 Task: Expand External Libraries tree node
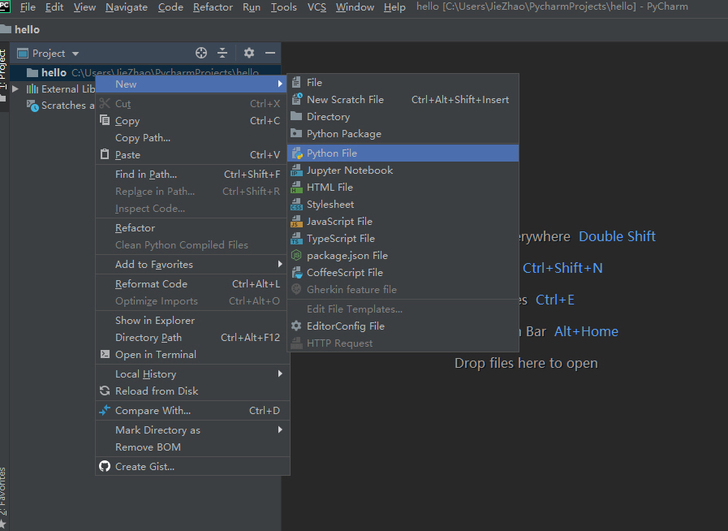[15, 89]
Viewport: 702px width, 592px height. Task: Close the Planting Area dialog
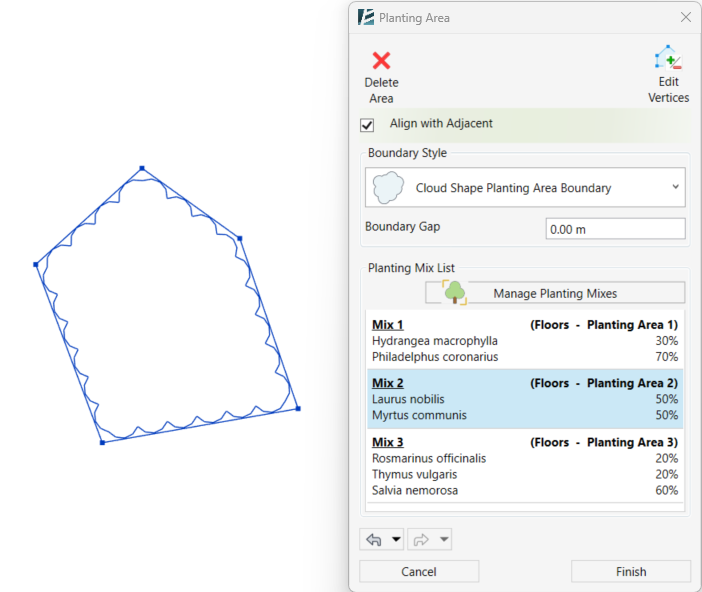click(686, 17)
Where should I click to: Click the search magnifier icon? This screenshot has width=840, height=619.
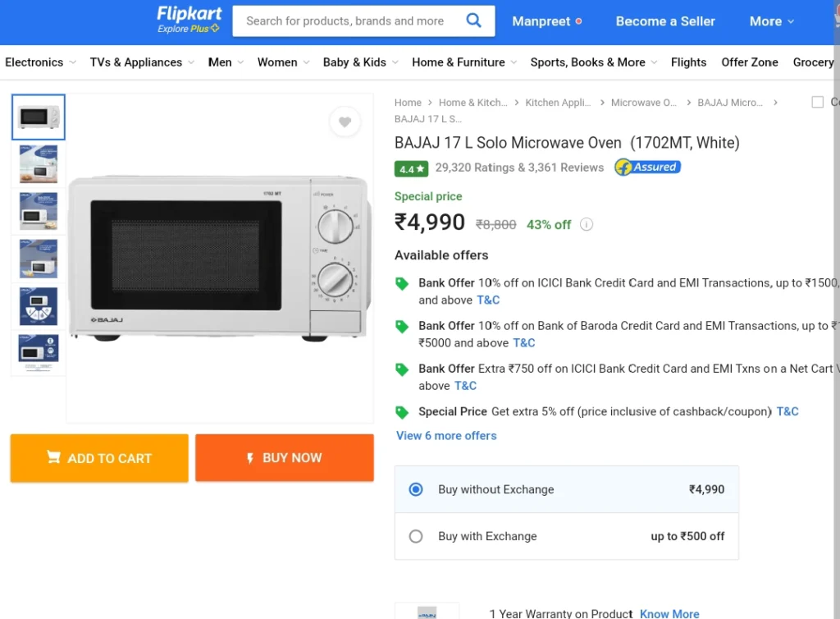[x=473, y=21]
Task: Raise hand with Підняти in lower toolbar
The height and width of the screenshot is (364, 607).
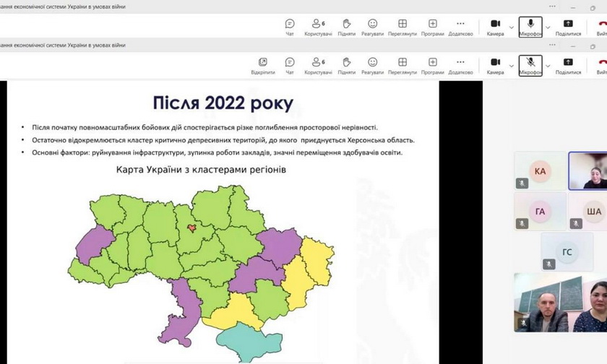Action: coord(346,66)
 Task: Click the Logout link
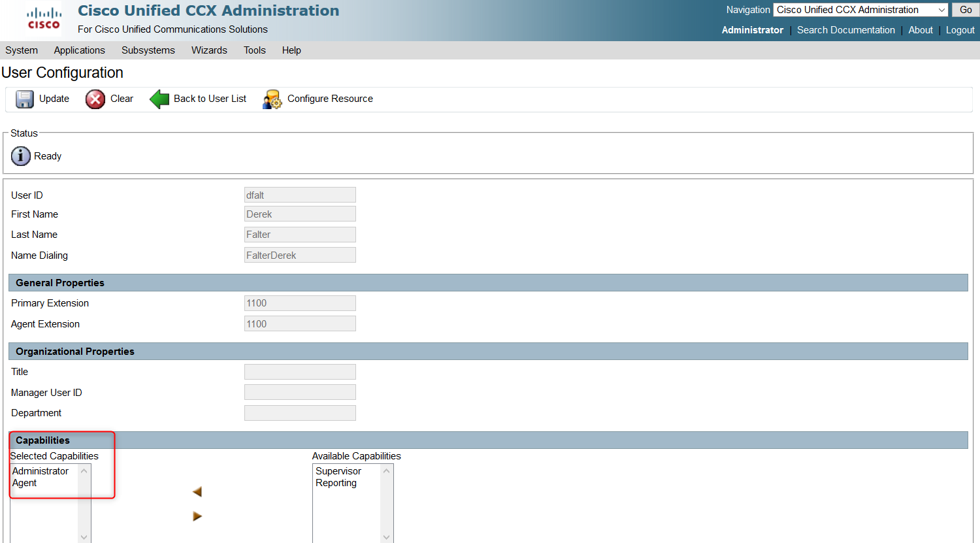[x=960, y=30]
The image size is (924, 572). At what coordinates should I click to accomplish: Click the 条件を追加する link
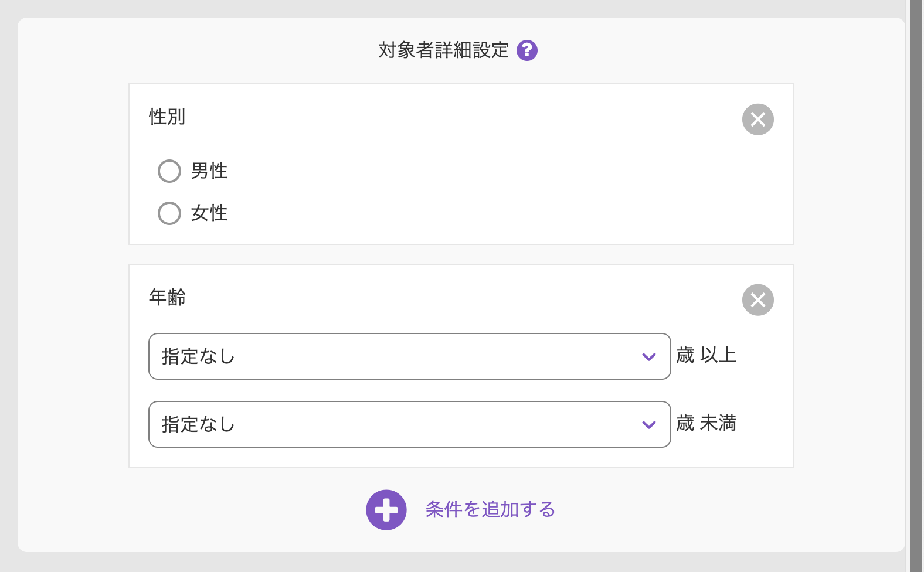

What is needed: A faithful transcription of the material, with no pictures, is the expected result.

Your solution:
 Task: Expand External Libraries tree node
[15, 89]
Viewport: 702px width, 592px height. Task: Close the Planting Area dialog
click(686, 17)
Where should I click to: Click the search magnifier icon? This screenshot has width=840, height=619.
[x=473, y=21]
Task: Raise hand with Підняти in lower toolbar
The height and width of the screenshot is (364, 607).
Action: coord(346,66)
 Task: Click the Logout link
[x=960, y=30]
The image size is (924, 572). At what coordinates should I click to accomplish: Click the 条件を追加する link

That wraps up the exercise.